The US Supreme Court has ruled unanimously that human genes may not be patented, but artificially copied DNA can be claimed as intellectual property.
The court quashed patents held by Utah-based company Myriad on two genes linked to breast and ovarian cancer.
The opinion said DNA came from nature and was not eligible for patenting.
The US biotechnology industry had warned any blanket ban on such patents would jeopardize huge investment in gene research and therapies.
“We hold that a naturally occurring DNA segment is a product of nature and not patent eligible merely because it has been isolated,” Justice Clarence Thomas wrote in Thursday’s opinion.
But his ruling said that synthetic molecules known as complementary DNA can be patented “because it is not naturally occurring”.
Myriad Genetics, the company at the heart of the lawsuit, saw its shares rise after Thursday’s compromise decision.
The legal battle was prompted by a lawsuit from the American Civil Liberties Union (ACLU) in 2009 that centered on whether companies should be able to patent genes.
Currently, researchers and private companies work to isolate genes in order to use them in tests for gene-related illnesses, and in emerging gene therapies.
The genes at the centre of the lawsuit are linked to breast and ovarian cancer.

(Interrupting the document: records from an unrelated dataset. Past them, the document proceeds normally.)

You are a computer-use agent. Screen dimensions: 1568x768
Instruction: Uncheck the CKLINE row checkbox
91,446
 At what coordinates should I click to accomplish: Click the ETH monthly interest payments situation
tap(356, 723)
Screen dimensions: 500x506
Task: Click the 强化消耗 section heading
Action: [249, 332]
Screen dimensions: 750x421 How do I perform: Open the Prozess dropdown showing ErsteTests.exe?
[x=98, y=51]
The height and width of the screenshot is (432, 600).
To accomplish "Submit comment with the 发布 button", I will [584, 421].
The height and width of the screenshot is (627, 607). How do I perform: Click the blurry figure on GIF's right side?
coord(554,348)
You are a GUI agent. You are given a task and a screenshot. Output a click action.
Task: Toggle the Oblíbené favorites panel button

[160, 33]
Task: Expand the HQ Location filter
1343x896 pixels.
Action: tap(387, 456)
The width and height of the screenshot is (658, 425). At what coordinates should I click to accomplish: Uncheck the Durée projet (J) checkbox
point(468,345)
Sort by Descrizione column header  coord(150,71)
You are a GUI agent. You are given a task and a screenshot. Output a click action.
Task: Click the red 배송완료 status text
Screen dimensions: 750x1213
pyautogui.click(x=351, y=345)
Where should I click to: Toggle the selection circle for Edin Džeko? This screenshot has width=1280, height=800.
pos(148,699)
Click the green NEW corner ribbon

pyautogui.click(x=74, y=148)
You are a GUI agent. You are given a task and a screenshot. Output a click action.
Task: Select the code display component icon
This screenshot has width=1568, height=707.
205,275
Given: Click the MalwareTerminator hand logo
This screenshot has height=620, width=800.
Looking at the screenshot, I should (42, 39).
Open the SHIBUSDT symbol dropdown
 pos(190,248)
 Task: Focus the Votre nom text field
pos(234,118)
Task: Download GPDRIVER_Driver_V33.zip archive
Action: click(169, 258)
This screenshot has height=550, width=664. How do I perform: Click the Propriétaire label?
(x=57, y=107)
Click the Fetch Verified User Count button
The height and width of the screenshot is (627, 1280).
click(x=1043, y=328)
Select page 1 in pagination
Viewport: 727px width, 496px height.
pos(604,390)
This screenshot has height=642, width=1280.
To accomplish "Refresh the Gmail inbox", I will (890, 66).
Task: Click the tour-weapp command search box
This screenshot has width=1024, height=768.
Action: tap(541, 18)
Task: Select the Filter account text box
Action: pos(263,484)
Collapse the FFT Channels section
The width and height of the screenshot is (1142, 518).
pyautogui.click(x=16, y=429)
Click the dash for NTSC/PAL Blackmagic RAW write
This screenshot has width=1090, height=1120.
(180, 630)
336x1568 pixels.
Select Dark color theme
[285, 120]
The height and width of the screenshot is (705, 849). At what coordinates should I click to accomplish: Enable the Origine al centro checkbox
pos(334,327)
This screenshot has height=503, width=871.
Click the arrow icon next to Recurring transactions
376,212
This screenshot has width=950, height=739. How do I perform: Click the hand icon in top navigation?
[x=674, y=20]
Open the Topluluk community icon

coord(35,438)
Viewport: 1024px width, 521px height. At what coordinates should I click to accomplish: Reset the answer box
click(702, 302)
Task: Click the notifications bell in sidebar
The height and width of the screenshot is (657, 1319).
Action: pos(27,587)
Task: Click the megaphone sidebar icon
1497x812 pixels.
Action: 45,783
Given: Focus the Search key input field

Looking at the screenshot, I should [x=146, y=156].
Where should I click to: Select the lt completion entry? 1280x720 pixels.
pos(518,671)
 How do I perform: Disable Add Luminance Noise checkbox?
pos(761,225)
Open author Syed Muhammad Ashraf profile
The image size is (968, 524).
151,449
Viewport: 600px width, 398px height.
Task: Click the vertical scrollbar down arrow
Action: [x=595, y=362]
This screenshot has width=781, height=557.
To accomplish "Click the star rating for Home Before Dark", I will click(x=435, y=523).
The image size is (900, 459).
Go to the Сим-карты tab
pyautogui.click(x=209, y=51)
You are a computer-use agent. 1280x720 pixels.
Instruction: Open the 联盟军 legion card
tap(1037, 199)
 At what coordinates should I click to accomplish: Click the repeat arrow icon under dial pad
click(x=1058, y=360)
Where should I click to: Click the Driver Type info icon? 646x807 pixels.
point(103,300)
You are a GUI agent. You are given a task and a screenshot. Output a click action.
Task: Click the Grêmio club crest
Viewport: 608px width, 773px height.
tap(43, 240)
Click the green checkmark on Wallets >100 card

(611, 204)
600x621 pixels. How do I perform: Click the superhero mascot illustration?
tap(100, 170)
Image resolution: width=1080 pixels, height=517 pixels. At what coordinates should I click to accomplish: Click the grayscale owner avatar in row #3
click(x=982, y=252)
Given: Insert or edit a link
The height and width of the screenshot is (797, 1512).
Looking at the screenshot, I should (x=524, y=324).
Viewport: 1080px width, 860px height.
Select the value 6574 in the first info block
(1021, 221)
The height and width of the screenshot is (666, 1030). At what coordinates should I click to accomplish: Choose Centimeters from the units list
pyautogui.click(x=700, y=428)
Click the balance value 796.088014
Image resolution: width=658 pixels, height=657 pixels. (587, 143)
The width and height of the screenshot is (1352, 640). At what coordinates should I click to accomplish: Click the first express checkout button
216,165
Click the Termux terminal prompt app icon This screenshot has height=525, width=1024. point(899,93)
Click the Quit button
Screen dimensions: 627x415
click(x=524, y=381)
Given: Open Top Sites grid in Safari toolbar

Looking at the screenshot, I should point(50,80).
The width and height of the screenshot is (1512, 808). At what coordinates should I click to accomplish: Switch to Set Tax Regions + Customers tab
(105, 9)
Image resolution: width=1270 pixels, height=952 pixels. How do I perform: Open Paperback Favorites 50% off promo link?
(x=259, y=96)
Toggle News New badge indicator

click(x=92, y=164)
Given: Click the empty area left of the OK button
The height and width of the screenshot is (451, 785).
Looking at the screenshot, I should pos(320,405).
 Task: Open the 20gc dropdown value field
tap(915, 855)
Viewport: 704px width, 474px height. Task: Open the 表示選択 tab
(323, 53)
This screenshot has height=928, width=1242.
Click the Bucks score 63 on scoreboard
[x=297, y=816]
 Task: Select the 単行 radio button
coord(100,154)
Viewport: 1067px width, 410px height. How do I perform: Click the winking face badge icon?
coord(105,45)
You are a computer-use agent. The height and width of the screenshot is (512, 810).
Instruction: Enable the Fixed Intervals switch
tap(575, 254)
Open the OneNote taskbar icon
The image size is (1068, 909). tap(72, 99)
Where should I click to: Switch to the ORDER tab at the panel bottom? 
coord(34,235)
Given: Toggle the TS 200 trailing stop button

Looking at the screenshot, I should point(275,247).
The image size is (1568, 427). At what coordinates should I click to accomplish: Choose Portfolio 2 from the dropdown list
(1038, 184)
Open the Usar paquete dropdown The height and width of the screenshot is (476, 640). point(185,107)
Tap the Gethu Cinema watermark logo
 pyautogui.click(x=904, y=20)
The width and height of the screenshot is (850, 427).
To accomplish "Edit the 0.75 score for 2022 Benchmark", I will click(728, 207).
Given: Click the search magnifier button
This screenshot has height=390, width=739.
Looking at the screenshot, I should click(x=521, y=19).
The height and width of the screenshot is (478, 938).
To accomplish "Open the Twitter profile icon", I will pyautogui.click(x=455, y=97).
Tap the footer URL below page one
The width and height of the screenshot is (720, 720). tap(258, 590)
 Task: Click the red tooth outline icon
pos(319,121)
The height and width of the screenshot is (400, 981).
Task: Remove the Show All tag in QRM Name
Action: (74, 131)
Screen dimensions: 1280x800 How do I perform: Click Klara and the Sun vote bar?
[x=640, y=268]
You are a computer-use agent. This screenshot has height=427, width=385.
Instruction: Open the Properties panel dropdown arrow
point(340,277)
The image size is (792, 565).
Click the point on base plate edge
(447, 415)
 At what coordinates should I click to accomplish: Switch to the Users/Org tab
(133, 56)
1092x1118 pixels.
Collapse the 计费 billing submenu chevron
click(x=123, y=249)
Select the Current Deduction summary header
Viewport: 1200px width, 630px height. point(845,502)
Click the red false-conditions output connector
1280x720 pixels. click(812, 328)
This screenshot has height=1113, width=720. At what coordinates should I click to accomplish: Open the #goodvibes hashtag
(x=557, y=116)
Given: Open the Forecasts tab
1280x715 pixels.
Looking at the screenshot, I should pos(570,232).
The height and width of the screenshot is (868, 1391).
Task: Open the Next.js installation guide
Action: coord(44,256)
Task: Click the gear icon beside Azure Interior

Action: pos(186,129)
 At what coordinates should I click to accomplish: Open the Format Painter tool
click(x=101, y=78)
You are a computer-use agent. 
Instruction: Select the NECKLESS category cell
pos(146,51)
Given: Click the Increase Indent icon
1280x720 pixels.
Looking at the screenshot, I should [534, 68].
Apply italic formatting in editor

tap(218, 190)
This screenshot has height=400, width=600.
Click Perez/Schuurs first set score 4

Myriad Genetics developed a pioneering test to look for mutations in those genes that might increase the risk of developing cancer.
Myriad Genetics, based in Salt Lake City, argued that the genes in question had been “isolated” by the company, making them products of human ingenuity and therefore patentable.
But the ACLU argued that genes are products of nature, and therefore cannot be patented under US laws.
In 2010 a New York federal court ruled in favor of the ACLU.
But an appeals court on two separate occasions sided with Myriad. It said DNA isolated from the human body had a “markedly different chemical structure” from other human genetic material.
Thursday’s Supreme Court ruling largely sided with the ACLU.
“Genes and the information they encode are not patent eligible… simply because they have been isolated from the surrounding genetic material,” Justice Clarence Thomas wrote.
In a concurring opinion, Justice Antonin Scalia wrote “the portion of the DNA isolated from its natural state sought to be patented is identical to that portion of the DNA in its natural state”.
Sandra Park, a lawyer for the ACLU, welcomed the decision.
“Because of this ruling, patients will have greater access to genetic testing and scientists can engage in research on these genes without fear of being sued,” she said.
Universities and medical research firms have been able to claim intellectual property over human genes for nearly three decades.
According to researchers at Weill Cornell Medical College in the US, patents now cover some 40% of the human genome.